No coração da Amazônia, o povo caminha: 22ª Romaria da Terra, da Floresta e das Águas reúne fé, denúncia, esperança e profecia

22ª Romaria da Terra, da Floresta e das Águas da Prelazia de Lábrea. Foto: Áila Nascimento / Cimi Regional Norte 1 – Equipe Lábrea

Com um trajeto de quase 5 Km, romeiros e romeiras seguiram de Lábrea até a aldeia Novo Paraíso, do povo Apurinã, Terra Indígena Caititu, para celebrar a vida e assumir o compromisso de cuidar da Casa Comum

No dia 06 de julho, em plena manhã amazônica, antes do sol despontar no céu, centenas de romeiros e romeiras se reuniram em frente à Catedral de Nossa Senhora de Nazaré, em Lábrea, sul do Amazonas, para dar início à 22ª Romaria da Terra, da Floresta e das Águas da Prelazia de Lábrea. Com o tema “Resistir e esperançar cuidando da Casa Comum no nosso rio Purus” e o lema “Sua ternura abraça toda criatura” (Sl 144,9), a Romaria iniciou a caminhada e teve como destino final a Aldeia Novo Paraíso, na Terra Indígena Caititu. Um trajeto de cerca de 5 km marcado por cantos, orações, gritos de denúncia e profundo compromisso com a vida e o território.

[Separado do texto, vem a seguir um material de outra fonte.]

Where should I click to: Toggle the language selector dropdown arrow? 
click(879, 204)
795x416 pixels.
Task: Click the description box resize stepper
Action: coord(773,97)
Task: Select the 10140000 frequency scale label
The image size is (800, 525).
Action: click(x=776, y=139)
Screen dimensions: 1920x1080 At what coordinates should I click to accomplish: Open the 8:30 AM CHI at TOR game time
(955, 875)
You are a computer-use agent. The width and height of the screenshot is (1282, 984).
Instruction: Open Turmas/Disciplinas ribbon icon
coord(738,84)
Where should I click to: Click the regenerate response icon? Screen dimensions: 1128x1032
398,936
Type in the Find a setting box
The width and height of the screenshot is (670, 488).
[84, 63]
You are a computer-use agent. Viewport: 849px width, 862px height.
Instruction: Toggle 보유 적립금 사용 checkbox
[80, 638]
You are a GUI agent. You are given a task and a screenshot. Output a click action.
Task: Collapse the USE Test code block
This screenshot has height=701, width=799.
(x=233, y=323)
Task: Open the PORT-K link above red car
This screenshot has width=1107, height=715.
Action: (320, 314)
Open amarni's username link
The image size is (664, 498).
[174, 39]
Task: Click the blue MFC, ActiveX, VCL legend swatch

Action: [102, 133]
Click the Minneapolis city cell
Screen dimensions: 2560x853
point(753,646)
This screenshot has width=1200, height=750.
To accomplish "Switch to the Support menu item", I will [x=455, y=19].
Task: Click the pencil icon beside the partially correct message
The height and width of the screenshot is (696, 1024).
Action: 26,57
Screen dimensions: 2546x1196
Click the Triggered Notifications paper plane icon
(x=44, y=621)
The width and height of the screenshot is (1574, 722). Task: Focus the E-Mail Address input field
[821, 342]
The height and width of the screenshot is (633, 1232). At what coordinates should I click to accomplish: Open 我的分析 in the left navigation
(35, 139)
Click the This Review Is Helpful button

A Romaria é mais que uma simples caminhada. É momento de reflexão e ação, é ato de fé e também de luta, um gesto coletivo de denúncia e de compromisso. Ao longo do percurso, os participantes se uniram em torno de um mesmo propósito: defender o Purus, sua floresta, seus rios e seus povos.

“A Romaria é momento de reflexão e ação, é ato de fé e também de luta, um gesto coletivo de denúncia e de compromisso”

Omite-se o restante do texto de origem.